Hi Elvin, George,
Just to follow this up. Although setting fs.scaninterval
to 0 results in all files being skipped according to the log message, we were still seeing updated ctimes for all files in an FS that correlate with the last scan time.
e.g.
[root@antares-eos08 ~]# grep ScanDir /var/log/messages | grep sdb | tail -n 1
Jul 8 14:54:15 antares-eos08 scandir[4078328]: [ScanDir] Directory: /eos/data-sdb files=440 scanduration=0 [s] scansize=0 [Bytes] [ 0 MB ] scannedfiles=0 corruptedfiles=0 hwcorrupted=0 skippedfiles=440 disk_scan_interval_sec=14400
[root@antares-eos08 ~]#
[root@antares-eos08 ~]# stat /eos/data-sdb/00015107/336d3893
File: /eos/data-sdb/00015107/336d3893
Size: 7383396635 Blocks: 14420704 IO Block: 4096 regular file
Device: 801h/2049d Inode: 5049 Links: 1
Access: (0600/-rw-------) Uid: ( 2/ daemon) Gid: ( 2/ daemon)

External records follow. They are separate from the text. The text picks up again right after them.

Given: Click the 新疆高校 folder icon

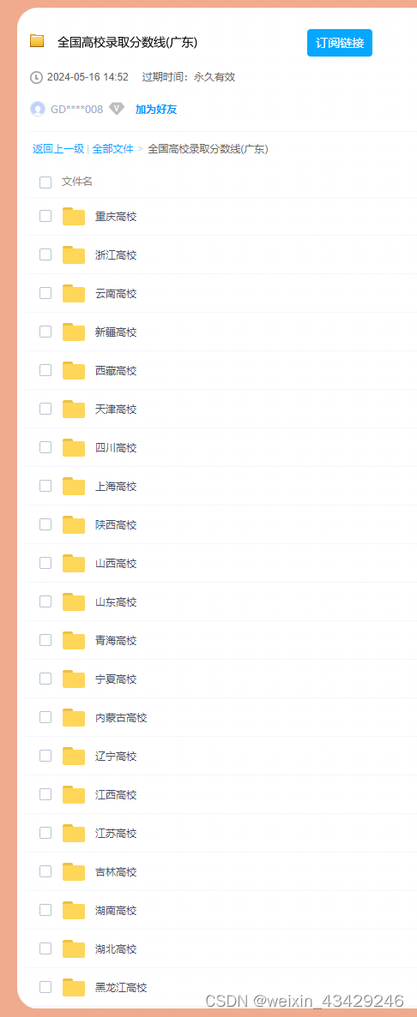Looking at the screenshot, I should point(74,332).
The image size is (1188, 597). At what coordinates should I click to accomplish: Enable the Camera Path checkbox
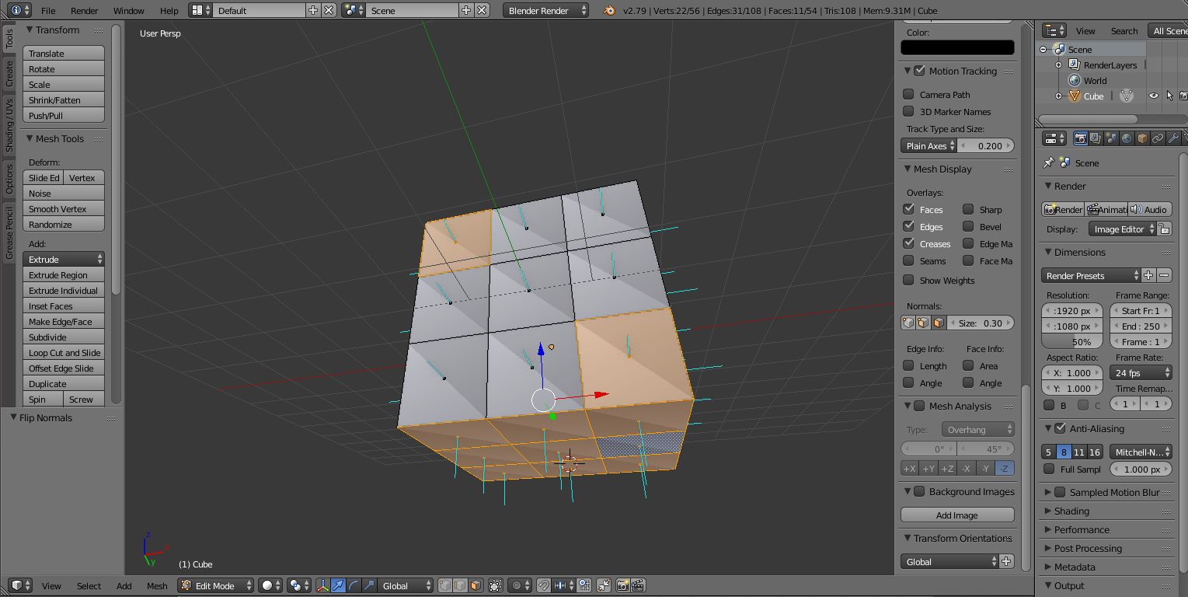pos(908,94)
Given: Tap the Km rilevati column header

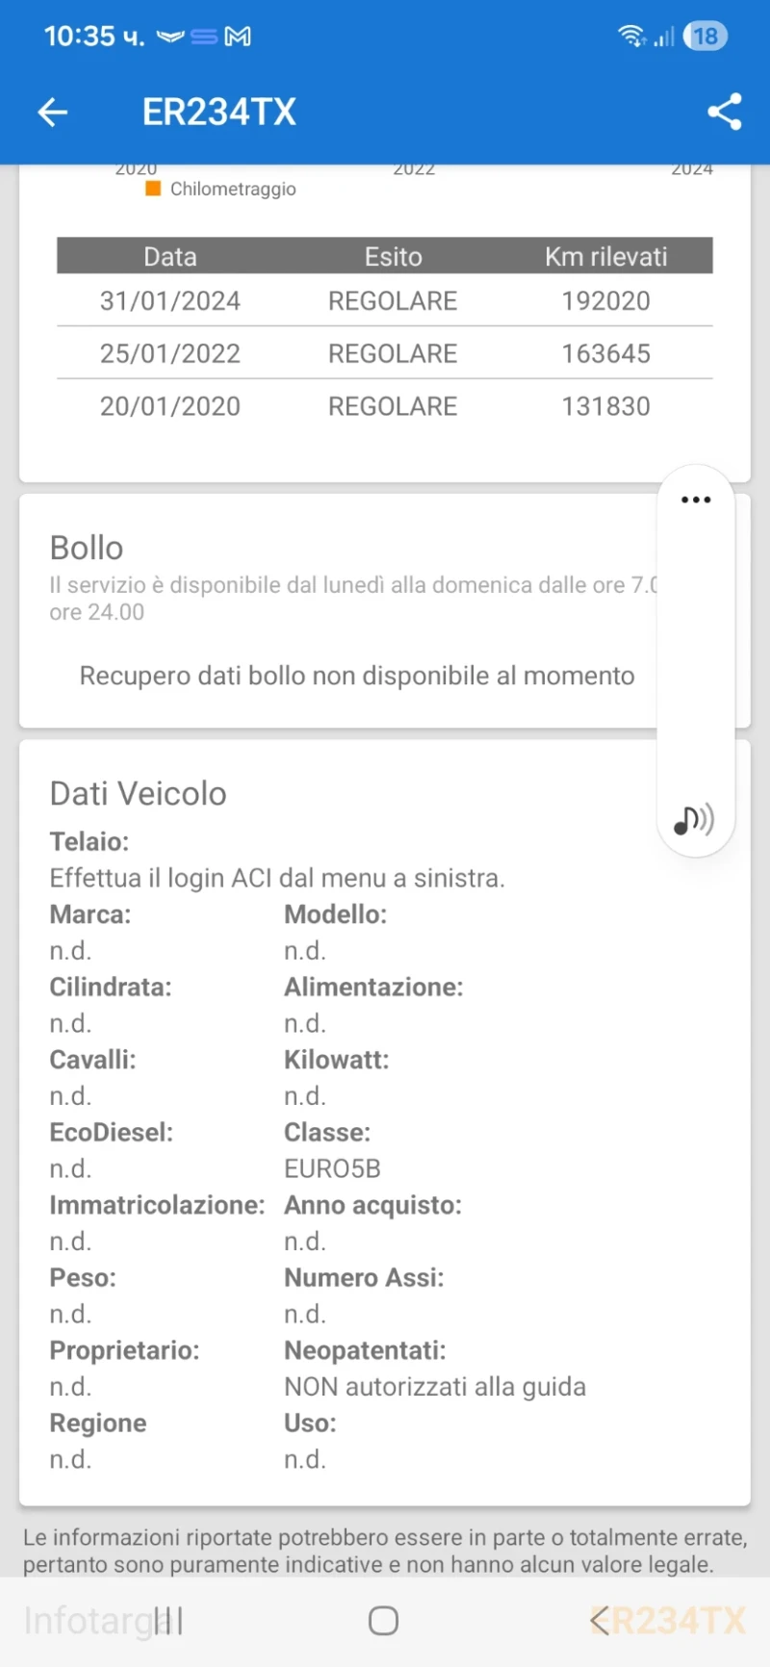Looking at the screenshot, I should tap(605, 257).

Access: 2024-06-28 03:49:01.977472005 +0100
Modify: 2024-06-20 23:12:05.096592532 +0100
Change: 2024-07-08 14:54:15.201298815 +0100
Birth: 2024-06-20 23:11:46.339897080 +0100
[root@antares-eos08 ~]#
(these FSTs are running EOS 5.2.23)
Setting {space,fs}.scanrate
to 0 also didn’t help. I also restarted the FSTs just in case it needed a kick needed to pick up the settings, but no joy.

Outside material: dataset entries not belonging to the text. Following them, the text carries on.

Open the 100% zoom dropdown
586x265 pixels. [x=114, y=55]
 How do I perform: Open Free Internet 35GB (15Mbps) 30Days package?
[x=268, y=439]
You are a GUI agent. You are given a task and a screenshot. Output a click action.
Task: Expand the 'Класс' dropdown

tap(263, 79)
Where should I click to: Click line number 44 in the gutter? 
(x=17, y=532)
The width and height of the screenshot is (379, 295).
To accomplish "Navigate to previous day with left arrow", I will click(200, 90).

In the end, I set a week long fs.scan_disk_interval
, which is enough time for the CTA FST garbage collection to clean up old files between the scans.

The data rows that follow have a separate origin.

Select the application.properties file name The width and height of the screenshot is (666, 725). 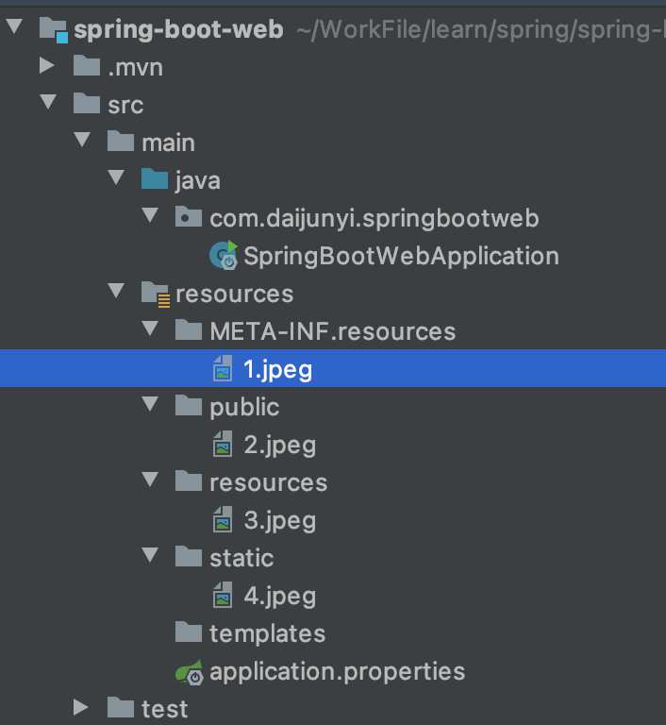(337, 671)
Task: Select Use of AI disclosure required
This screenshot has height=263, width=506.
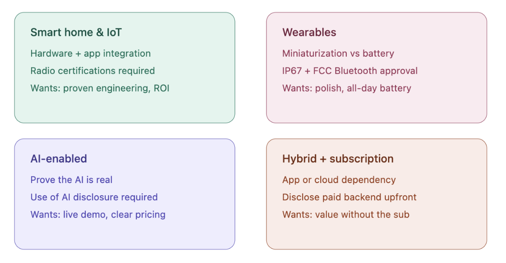Action: [94, 197]
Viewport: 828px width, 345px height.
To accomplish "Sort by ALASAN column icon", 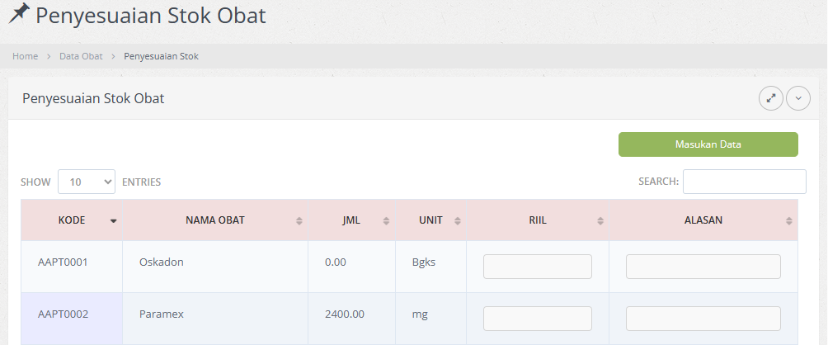I will [788, 221].
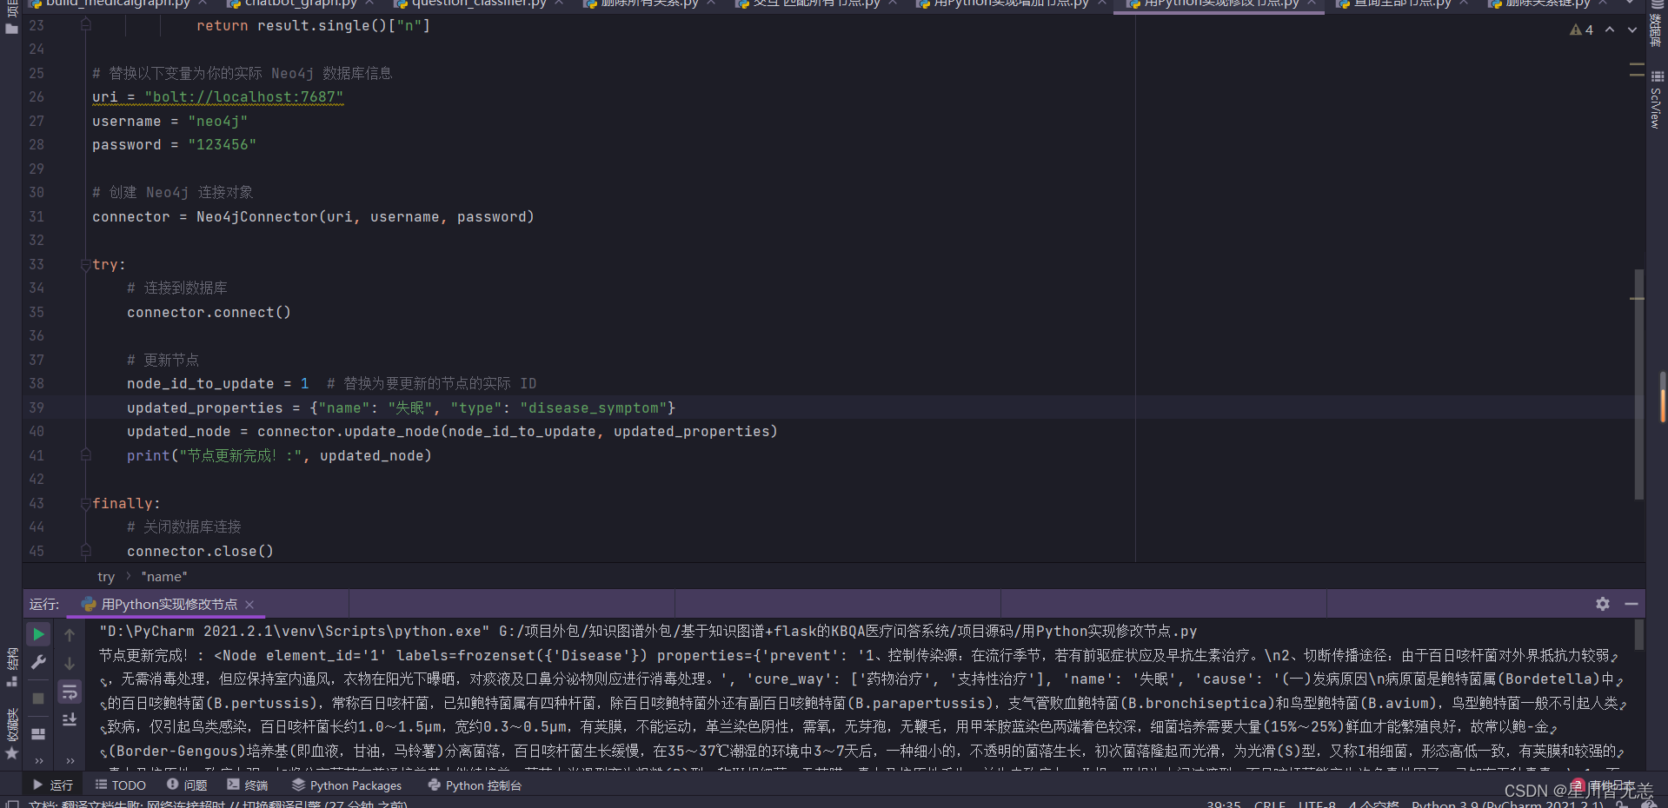Toggle the SciView side panel
The width and height of the screenshot is (1668, 808).
click(x=1656, y=100)
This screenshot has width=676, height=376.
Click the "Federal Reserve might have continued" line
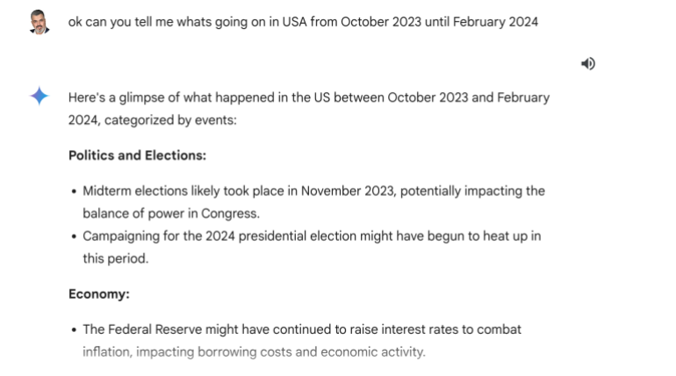point(302,329)
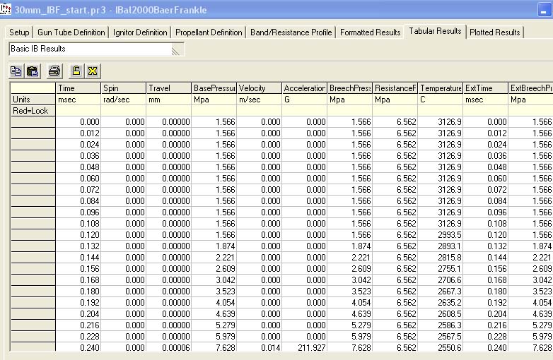Click the Print icon
The height and width of the screenshot is (360, 553).
[54, 71]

I feel like I probably missing something here, there are quite a number of filesystem ‘scan’ related settings, and I could believe we’ve done something silly. I also couldn’t obviously see what attribute was actually being updated to trigger the ctime update.
A more appropriate fix might be for the CTA FST garbage collection to look at the mtime instead of the ctime, but that’s a discussion for elsewhere.